# Bringing plants into Mexico



## DebInFL (Dec 1, 2016)

I know it's expressly forbidden to bring plants, seeds, or plant parts into Mexico, but my friend had a different kind of experience. She had an orchid her mother gave her as a going-away gift when she moved there, and she was sure she would have to give it up at the border, but the customs official just took it out of the pot and told her she could bring the plant, but not the pot or the soil.

Why I'm asking is that I have an aloe plant that my mother gave me for my 25th birthday, and I've managed to keep it alive for 42 years. Every few years, it gets too tall, and I have to cut it off and stick it back into the soil to re-root. Is there any way I can get that into the country by cutting off the stem and cutting off all but a couple of top leaves? I would be heartbroken if I lost it.

Of is there some way I can have a certified grower ship it to me in Mexico? Where would I find such a person? 

I know this sounds crazy, but this could be a red line for me if I can't bring my plant or at least have it shipped to me. It's not just a plant to me. It's part of my deceased mother, and I don't think I could give it up.


----------



## dichosalocura (Oct 31, 2013)

Deb, I think you may of mentioned you have a son, could you leave the plant with him and take a few small cuttings from it, wrap it up in a damp paper towel, and attempt to smuggle it in your suitcase. If it doesn't make it or is confiscated for any reason, you will know the actual plant is safe with your son or relative. And you can later make a second attempt to get a cutting down here. If no soil is involved, I doubt they will say anything. Just don't bring it to their attention of course, sometimes it is better to play stupid and ignorant. We smuggle down vegetable seed packs we order online, from time to time in our suitcase, and knock on wood, have never had a problem yet.


----------



## Stevenjb (Dec 10, 2017)

Look at your priorities - move or don't move.
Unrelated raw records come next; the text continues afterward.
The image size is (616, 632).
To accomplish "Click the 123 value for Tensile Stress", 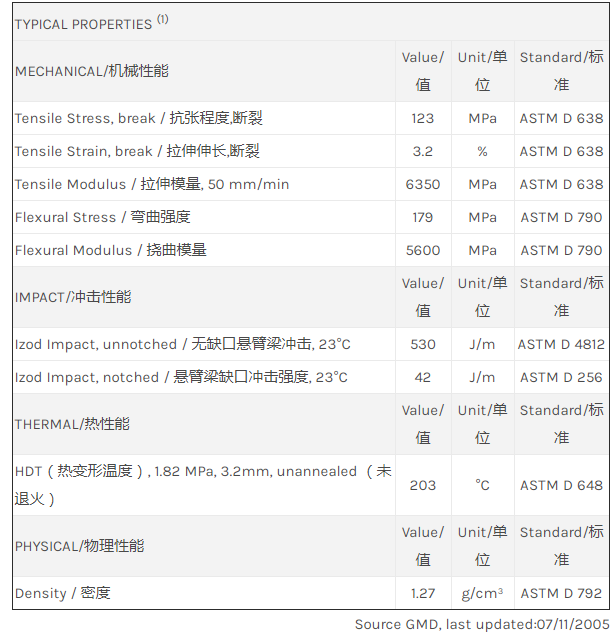I will coord(423,118).
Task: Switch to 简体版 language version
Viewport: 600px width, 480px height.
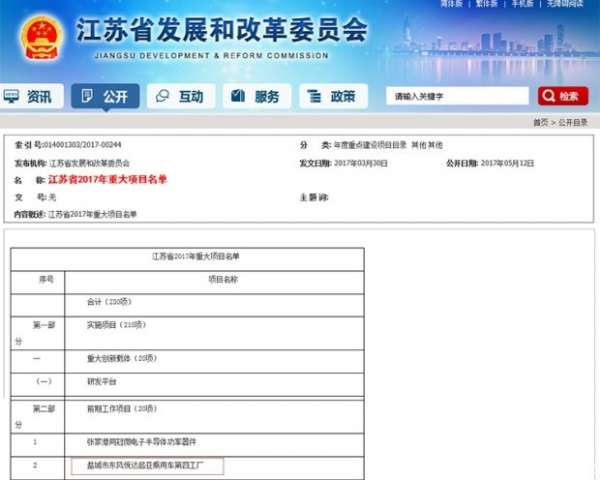Action: [451, 5]

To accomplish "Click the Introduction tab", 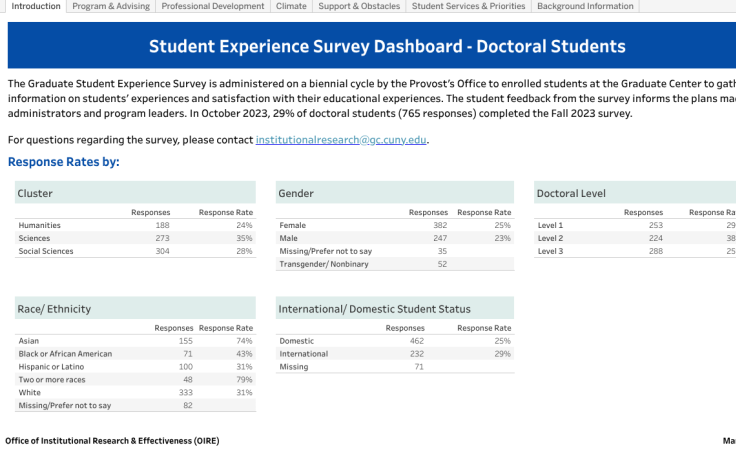I will tap(35, 6).
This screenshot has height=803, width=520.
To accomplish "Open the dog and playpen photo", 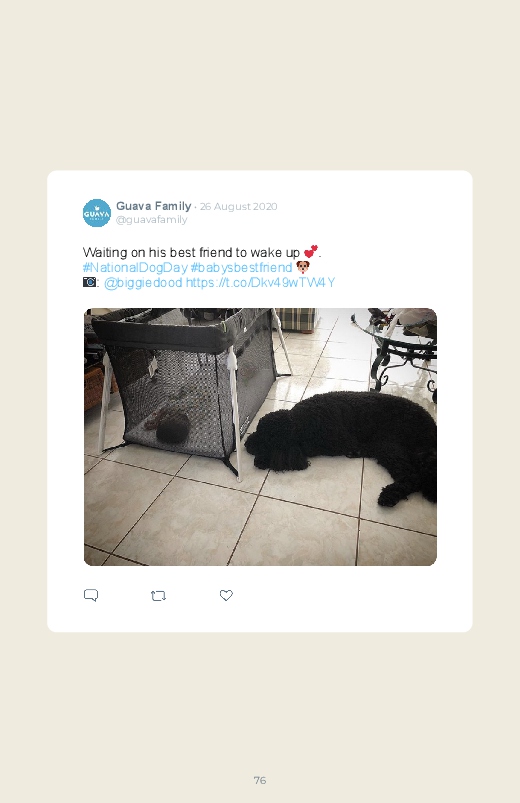I will 260,437.
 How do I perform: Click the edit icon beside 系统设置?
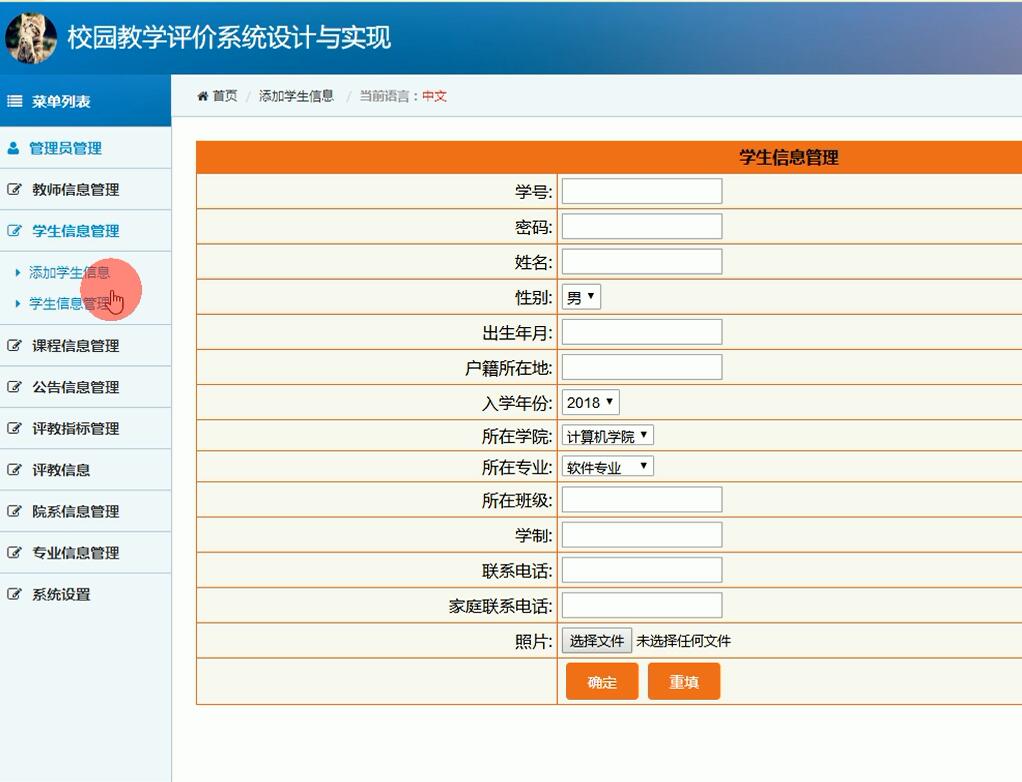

Plant the plant in a nice location in the States and take a picture of it for momento.

I have kept my friends cremated ashes for 15 years - I need to make a decision on where to scatter them - she probably would not care, but it has been on my mind and needs to be done - do or don't do.


----------



## JRinPV (Jul 2, 2012)

'cuttings' from an Aloe plant seldom work, they send out 'pups', which you can separate.
re: the orchid, they do not grow in, or need soil, I have many both terrestrial and arboreal.


----------



## DebInFL (Dec 1, 2016)

Stevenjb said:


> Look at your priorities - move or don't move. Plant the plant in a nice location in the States and take a picture of it for momento.
> 
> I have kept my friends cremated ashes for 15 years - I need to make a decision on where to scatter them - she probably would not care, but it has been on my mind and needs to be done - do or don't do.


That's sweet of you to keep your friend's ashes. I know it's not a sane thing to make a decision based on a plant, but my mom and I were extremely close, and this is all I have left of her that I can bring. My sister literally stole everything after my mother died, so this is a living, breathing part of her that my sister can never have. (Don't get me started on her drug & alcohol addled evil malignant narcissistic mind.)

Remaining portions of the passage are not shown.